### EXERCISE AIM:
Can you output every one of the lines below word for word, with nothing changed?

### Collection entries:

<<<<

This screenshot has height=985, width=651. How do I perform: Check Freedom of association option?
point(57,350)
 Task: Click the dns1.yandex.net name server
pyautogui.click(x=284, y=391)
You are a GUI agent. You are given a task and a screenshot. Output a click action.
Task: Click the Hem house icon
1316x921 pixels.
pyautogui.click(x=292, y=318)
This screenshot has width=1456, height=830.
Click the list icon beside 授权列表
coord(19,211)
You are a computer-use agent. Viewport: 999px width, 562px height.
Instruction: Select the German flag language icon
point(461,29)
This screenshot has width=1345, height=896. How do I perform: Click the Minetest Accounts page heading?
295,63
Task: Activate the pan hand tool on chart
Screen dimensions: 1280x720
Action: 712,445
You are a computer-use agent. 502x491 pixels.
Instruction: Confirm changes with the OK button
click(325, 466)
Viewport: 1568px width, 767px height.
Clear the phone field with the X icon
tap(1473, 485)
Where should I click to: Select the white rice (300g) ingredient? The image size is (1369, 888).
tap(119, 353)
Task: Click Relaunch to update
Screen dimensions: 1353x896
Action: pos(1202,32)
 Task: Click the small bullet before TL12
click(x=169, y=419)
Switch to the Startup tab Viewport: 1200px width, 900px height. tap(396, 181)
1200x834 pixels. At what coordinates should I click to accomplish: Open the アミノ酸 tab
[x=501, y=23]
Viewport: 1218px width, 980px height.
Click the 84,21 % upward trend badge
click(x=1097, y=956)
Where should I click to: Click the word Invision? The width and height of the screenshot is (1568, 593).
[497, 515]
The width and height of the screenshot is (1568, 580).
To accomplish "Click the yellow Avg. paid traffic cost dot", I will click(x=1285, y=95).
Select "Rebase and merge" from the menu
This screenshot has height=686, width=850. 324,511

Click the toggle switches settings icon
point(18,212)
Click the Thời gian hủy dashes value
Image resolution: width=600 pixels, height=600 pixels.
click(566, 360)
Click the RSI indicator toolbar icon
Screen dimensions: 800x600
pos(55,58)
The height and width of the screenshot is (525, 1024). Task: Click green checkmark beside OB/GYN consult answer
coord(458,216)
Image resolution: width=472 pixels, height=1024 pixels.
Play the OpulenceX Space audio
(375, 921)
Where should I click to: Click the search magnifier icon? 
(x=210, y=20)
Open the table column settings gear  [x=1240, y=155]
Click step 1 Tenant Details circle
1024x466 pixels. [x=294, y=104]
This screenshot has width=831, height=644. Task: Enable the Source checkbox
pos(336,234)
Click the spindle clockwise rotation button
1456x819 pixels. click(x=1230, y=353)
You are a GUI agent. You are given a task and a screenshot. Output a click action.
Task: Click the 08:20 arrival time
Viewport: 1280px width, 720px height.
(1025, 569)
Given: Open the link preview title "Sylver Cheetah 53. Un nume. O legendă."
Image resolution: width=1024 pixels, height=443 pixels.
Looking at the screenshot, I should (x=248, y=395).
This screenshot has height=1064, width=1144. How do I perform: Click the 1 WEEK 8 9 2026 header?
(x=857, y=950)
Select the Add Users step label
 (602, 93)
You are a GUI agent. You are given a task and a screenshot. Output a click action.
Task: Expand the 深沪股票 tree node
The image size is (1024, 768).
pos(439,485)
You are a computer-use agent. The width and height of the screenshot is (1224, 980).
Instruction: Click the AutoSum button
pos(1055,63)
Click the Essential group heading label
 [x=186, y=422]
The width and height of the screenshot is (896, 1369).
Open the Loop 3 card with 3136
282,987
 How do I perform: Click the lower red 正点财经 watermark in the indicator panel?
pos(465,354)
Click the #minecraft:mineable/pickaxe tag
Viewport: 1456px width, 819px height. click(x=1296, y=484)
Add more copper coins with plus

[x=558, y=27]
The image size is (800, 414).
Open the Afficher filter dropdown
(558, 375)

>>>>

### ANSWER FOR THE TASK:
This screenshot has height=985, width=651. How do I perform: Check Freedom of association option?
point(57,350)
 Task: Click the dns1.yandex.net name server
pyautogui.click(x=284, y=391)
You are a GUI agent. You are given a task and a screenshot. Output a click action.
Task: Click the Hem house icon
1316x921 pixels.
pyautogui.click(x=292, y=318)
This screenshot has width=1456, height=830.
Click the list icon beside 授权列表
coord(19,211)
You are a computer-use agent. Viewport: 999px width, 562px height.
Instruction: Select the German flag language icon
point(461,29)
This screenshot has width=1345, height=896. How do I perform: Click the Minetest Accounts page heading?
295,63
Task: Activate the pan hand tool on chart
Screen dimensions: 1280x720
Action: 712,445
You are a computer-use agent. 502x491 pixels.
Instruction: Confirm changes with the OK button
click(325, 466)
Viewport: 1568px width, 767px height.
Clear the phone field with the X icon
tap(1473, 485)
Where should I click to: Select the white rice (300g) ingredient? The image size is (1369, 888).
tap(119, 353)
Task: Click Relaunch to update
Screen dimensions: 1353x896
Action: pos(1202,32)
 Task: Click the small bullet before TL12
click(x=169, y=419)
Switch to the Startup tab Viewport: 1200px width, 900px height. tap(396, 181)
1200x834 pixels. At what coordinates should I click to accomplish: Open the アミノ酸 tab
[x=501, y=23]
Viewport: 1218px width, 980px height.
Click the 84,21 % upward trend badge
click(x=1097, y=956)
Where should I click to: Click the word Invision? The width and height of the screenshot is (1568, 593).
[497, 515]
The width and height of the screenshot is (1568, 580).
To accomplish "Click the yellow Avg. paid traffic cost dot", I will click(x=1285, y=95).
Select "Rebase and merge" from the menu
This screenshot has height=686, width=850. 324,511

Click the toggle switches settings icon
point(18,212)
Click the Thời gian hủy dashes value
Image resolution: width=600 pixels, height=600 pixels.
click(566, 360)
Click the RSI indicator toolbar icon
Screen dimensions: 800x600
pos(55,58)
The height and width of the screenshot is (525, 1024). Task: Click green checkmark beside OB/GYN consult answer
coord(458,216)
Image resolution: width=472 pixels, height=1024 pixels.
Play the OpulenceX Space audio
(375, 921)
Where should I click to: Click the search magnifier icon? 
(x=210, y=20)
Open the table column settings gear  [x=1240, y=155]
Click step 1 Tenant Details circle
1024x466 pixels. [x=294, y=104]
This screenshot has width=831, height=644. Task: Enable the Source checkbox
pos(336,234)
Click the spindle clockwise rotation button
1456x819 pixels. click(x=1230, y=353)
You are a GUI agent. You are given a task and a screenshot. Output a click action.
Task: Click the 08:20 arrival time
Viewport: 1280px width, 720px height.
(1025, 569)
Given: Open the link preview title "Sylver Cheetah 53. Un nume. O legendă."
Image resolution: width=1024 pixels, height=443 pixels.
Looking at the screenshot, I should (x=248, y=395).
This screenshot has height=1064, width=1144. How do I perform: Click the 1 WEEK 8 9 2026 header?
(x=857, y=950)
Select the Add Users step label
 (602, 93)
You are a GUI agent. You are given a task and a screenshot. Output a click action.
Task: Expand the 深沪股票 tree node
The image size is (1024, 768).
pos(439,485)
You are a computer-use agent. The width and height of the screenshot is (1224, 980).
Instruction: Click the AutoSum button
pos(1055,63)
Click the Essential group heading label
 [x=186, y=422]
The width and height of the screenshot is (896, 1369).
Open the Loop 3 card with 3136
282,987
 How do I perform: Click the lower red 正点财经 watermark in the indicator panel?
pos(465,354)
Click the #minecraft:mineable/pickaxe tag
Viewport: 1456px width, 819px height. click(x=1296, y=484)
Add more copper coins with plus

[x=558, y=27]
The image size is (800, 414).
Open the Afficher filter dropdown
(558, 375)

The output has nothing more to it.